EXTRACT PROVIDED –

Gibbo2286 wrote: 17 Sep 2021, 12:49 Well that was disappointing, just asked for a quote, they say they don't get involved with the grant scheme only fit Zappi and at a fixed price of £1500. :shock:
That seems very expensive. Was that before or after the grant ??! Back when I got my wall charger in 2017 the OLEV grant was £500 (UK wide) and there was an additional £500 Transport Scotland grant available in Scotland only, so I ended up getting my wall charger for free.... :oops:

If you're eligible for the £500 OLEV grant (not sure if its still £500 now ?) then I wouldn't expect to be paying any more than £500 out of your own pocket for a wall charger unless any major electrical wiring work needed to be done to the property to install it. I'd shop around a bit more.

RECORD LIST –
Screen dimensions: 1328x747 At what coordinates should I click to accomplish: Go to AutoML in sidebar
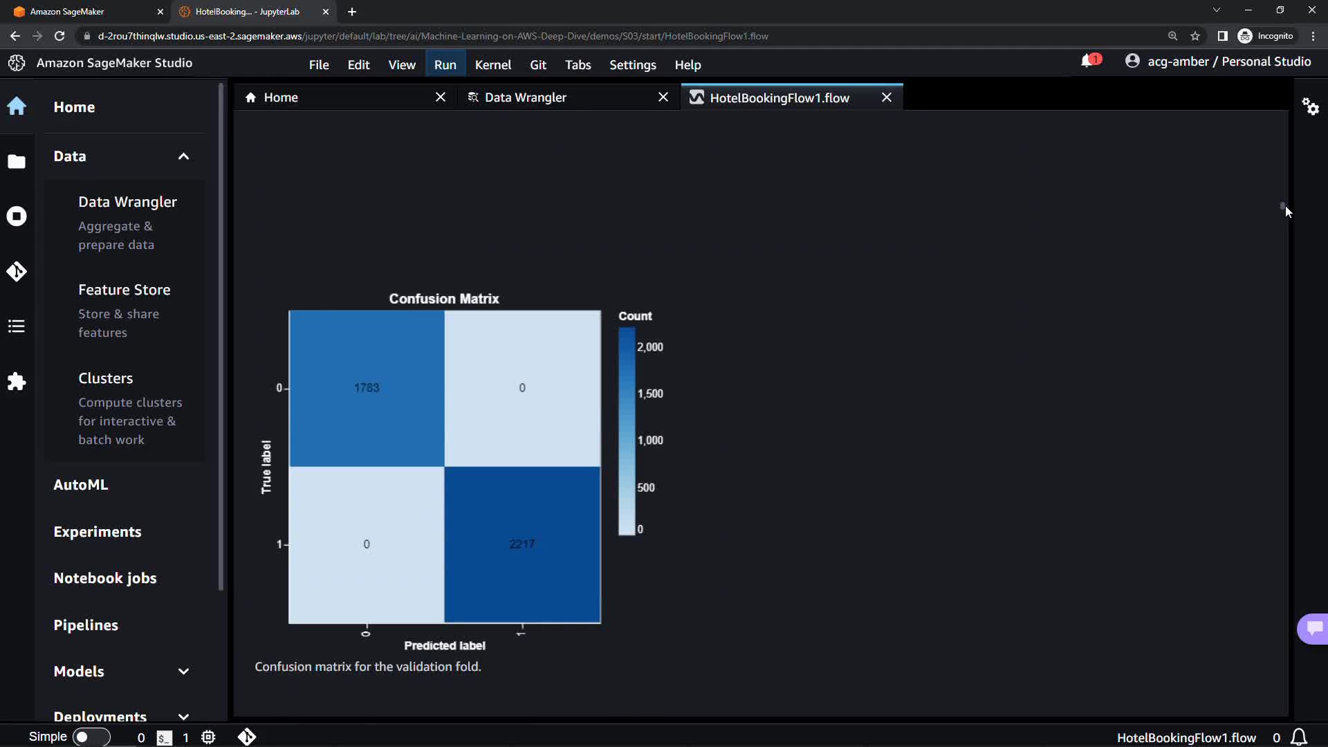tap(81, 485)
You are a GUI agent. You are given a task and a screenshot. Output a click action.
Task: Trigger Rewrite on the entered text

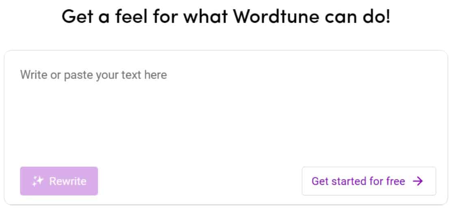point(59,181)
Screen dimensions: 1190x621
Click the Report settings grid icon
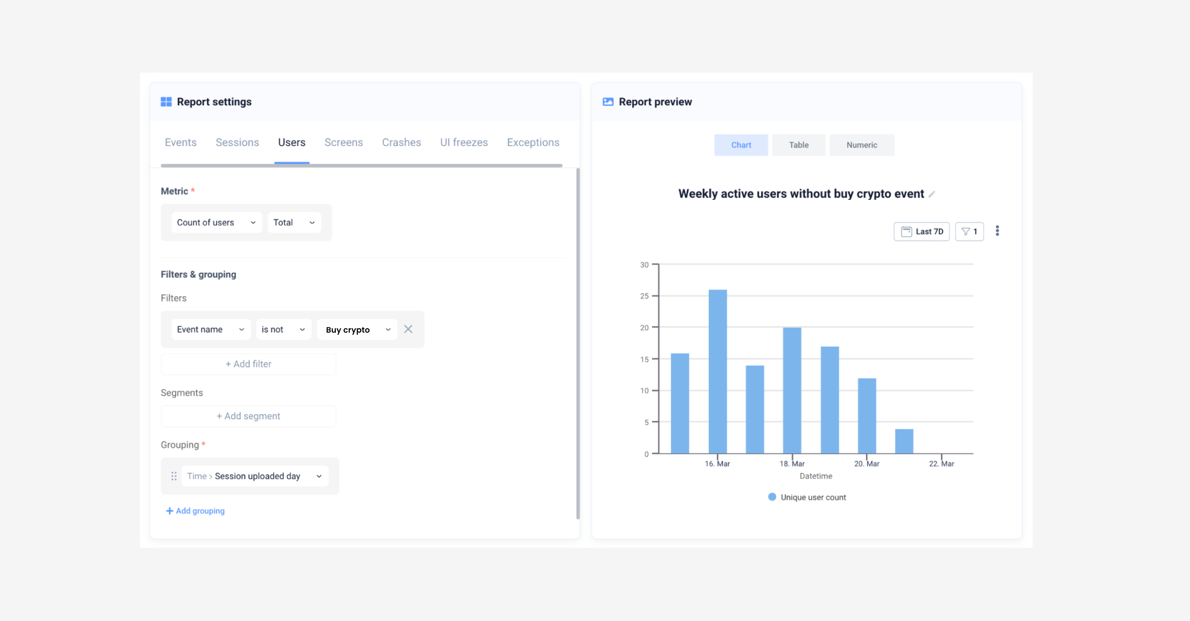(166, 101)
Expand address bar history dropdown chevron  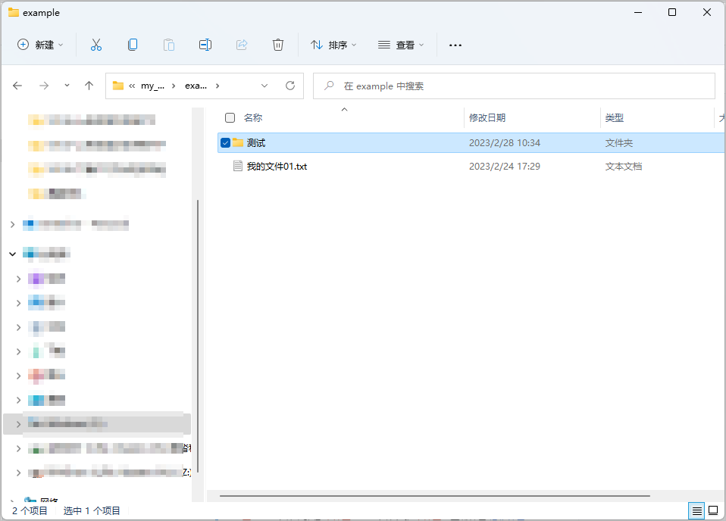tap(264, 86)
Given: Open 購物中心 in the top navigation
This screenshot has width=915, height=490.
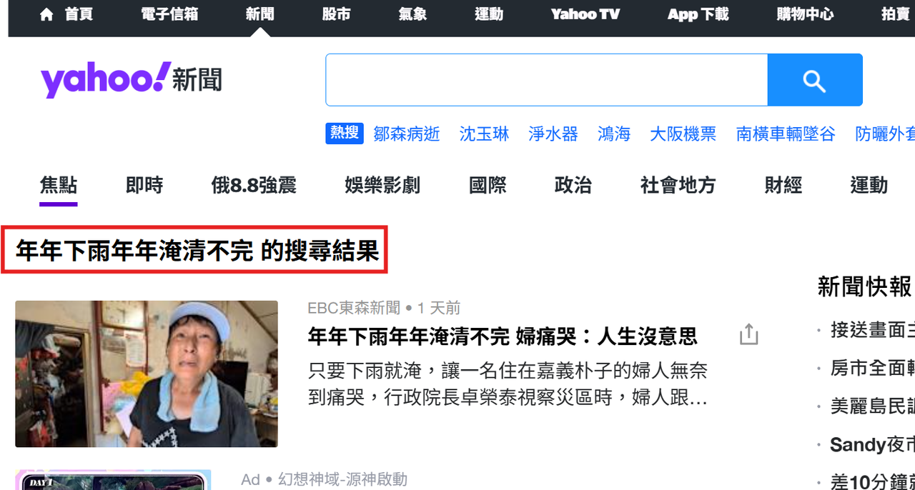Looking at the screenshot, I should pyautogui.click(x=805, y=14).
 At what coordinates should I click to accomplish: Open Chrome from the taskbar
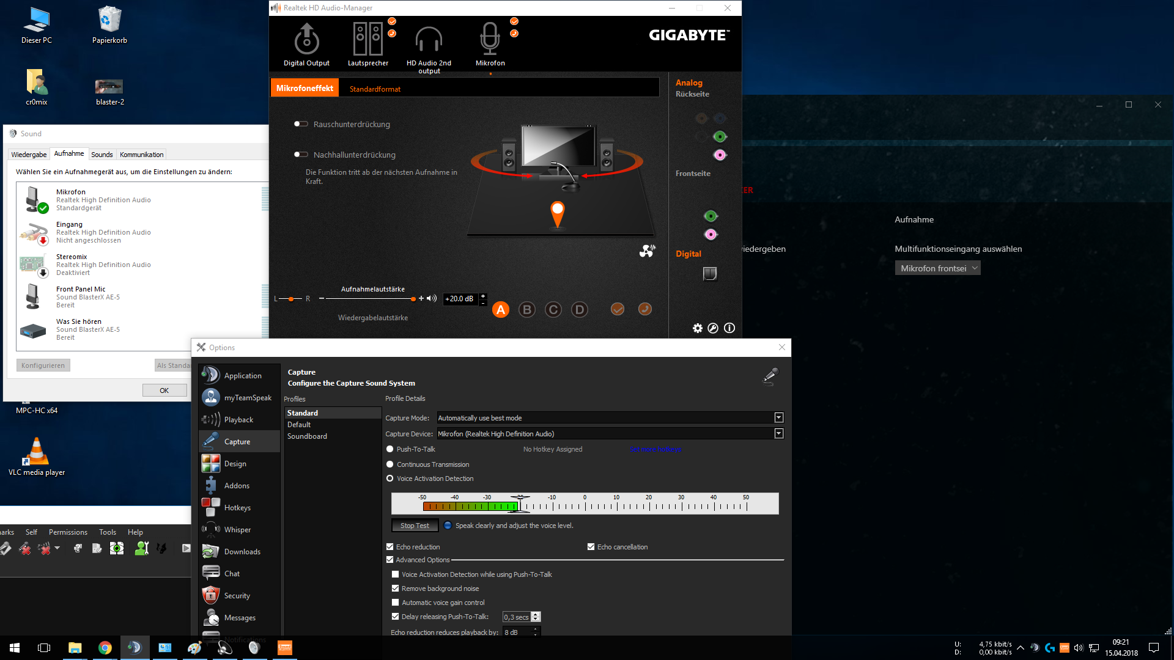[105, 648]
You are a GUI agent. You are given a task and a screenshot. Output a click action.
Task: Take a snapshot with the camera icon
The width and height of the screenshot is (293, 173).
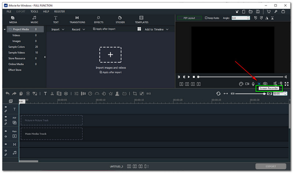tap(265, 84)
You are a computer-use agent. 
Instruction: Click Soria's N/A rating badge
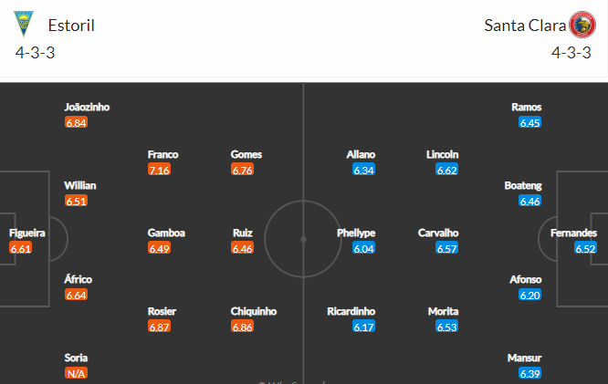pos(76,373)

INSTRUCTION A –
In the forum post about wall charger grants, how much was the extra grant from Transport Scotland in 2017?
INSTRUCTION B –
Reproduce the part of the forum post about wall charger grants starting with "If you're eligible" and going on through "a bit more.".
INSTRUCTION C –
Pick up the forum post about wall charger grants right after its last sentence and keep writing it.

OUTPUT A –
£500

OUTPUT B –
If you're eligible for the £500 OLEV grant (not sure if its still £500 now ?) then I wouldn't expect to be paying any more than £500 out of your own pocket for a wall charger unless any major electrical wiring work needed to be done to the property to install it. I'd shop around a bit more.

OUTPUT C –
There's quite a bit of scuttlebutt chatter among EV drivers that many companies who provide EV wall chargers were "milking" the grants by bumping up the installation cost to match the grants - for example my charger install used both the OLEV and TS grants totalling £1000 yet somehow, magically that was exactly the cost of the installation... and there is no way there was £1000 worth of parts and labour. :roll: A cheap Rolec charger like the one I had installed probably only costs them £250 to buy at most and they were only on-site doing the job for about 2 hours plus a 30 minute site survey before taking on the job... so that's a very healthy profit margin!

One thing to consider when weighing up the cost of a dedicated home wall charger is that if the Zoe doesn't come with a 3 pin granny charger, (they were an optional extra) they are about £300 or more to buy - and only let you charge slowly at 2kW. In most cases that money is better spent put towards installing a dedicated wall charger which is safer and much faster as it would charge a Zoe at 7kW or about 3 times faster.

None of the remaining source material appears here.